The Bridge and the Famous

By Alex J Coyne © 2016 Great Bridge Links

Links last updated Feb 2018

If you’ve become somewhat obsessed with the game of bridge, a deep breath and a card shuffle is in order: It’s okay, you’re not alone! Check out some of these famous (fictional and real-life) famous bridge players: Who’d you bet on?

Billionaires Warren Buffet and Bill Gates have been known to enjoy sitting down to play together, and both are honorary members of the American Contract Bridge League (ACBL). Their multinational corporation, Microsoft, is a partner of one of the world’s largest online bridge clubs, Bridge Base Online.

Gandhi made no secret of the fact that he enjoyed a game of Bridge in his spare time, and he used the game to explain the difference between Karma (the hand you are dealt) and Dharma (what you do with it).

Dwight Eisenhower, 34th president of the United States, was known as an excellent bridge player.

Omar Sharif was a famous Egyptian actor (Lawrence of Arabia, Doctor Zhivago, and Funny Girl) who died in 2015 from a heart attack. Before his death, he was a keen player and ranked amongst the world’s top 50 players. When he wasn’t playing bridge, he enjoyed toying with the odds by jumping into betting on horse races.

Sharif was well known for the Omar Sharif Bridge Circus which performed exhibition matches before such spectators as the shah of Iran. Asked once why he spent so much time at bridge when he could have been making movies, he answered, “The real question is why I spend so much time making movies when I could be playing bridge.”

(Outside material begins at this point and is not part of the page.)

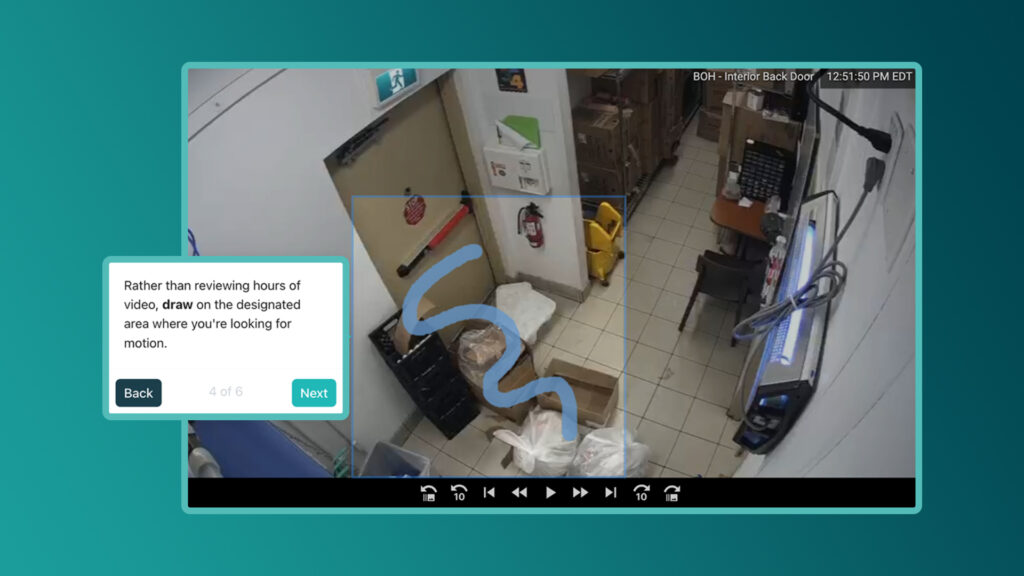
Task: Click the 12:51:50 PM EDT timestamp
Action: coord(869,77)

Omar lent his name to several books on bridge playing and a video game (originally released on MS-DOS) called Omar Sharif on Bridge. It’s still available on both the Microsoft Store  and the App Store (not currently available) .

Fictional players?!

Who said you had to be a real person to enjoy a game of bridge?

James Bond is known for his talent at the table, beating Sir Hugo Drax in a game of bridge in both the film and book versions of Moonraker.

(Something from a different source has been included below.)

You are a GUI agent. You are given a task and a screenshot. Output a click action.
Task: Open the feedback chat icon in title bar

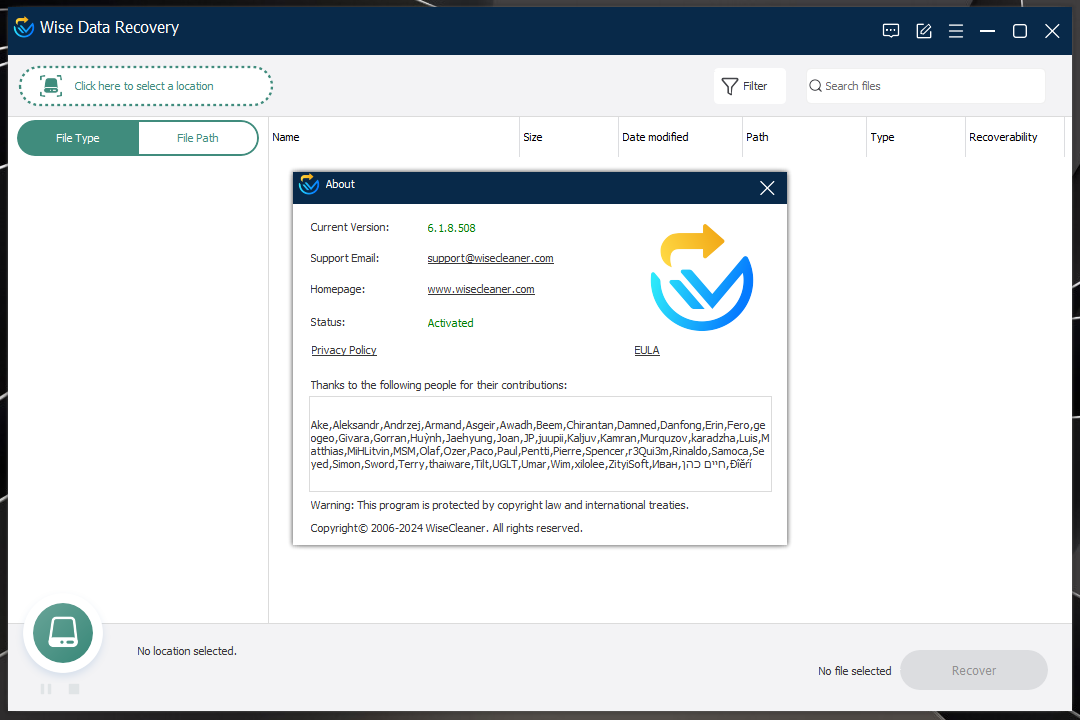coord(891,31)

Sherlock Holmes sees several mentions of Bridge. During one, he carefully explains the rules of Bridge to his partner, Watson. Another, more elaborate mention happens in The Adventures of the Empty House where the murder victim Honorable Ronald Adair is known for being a regular whist player. In fact, it’s an integral part of the story’s plot – but we’ll leave that to the reader’s imagination…

Even mystery writer Agatha Christie couldn’t help it: Cards on the Table (1936) features a pair of eight – half of the players suspects and half on the detecting side (consisting of Poirot, Race, Battle and Oliver) – playing a game of after-dinner bridge.

Oh, and you can add Snoopy and Woodstock to that list, too – who knew?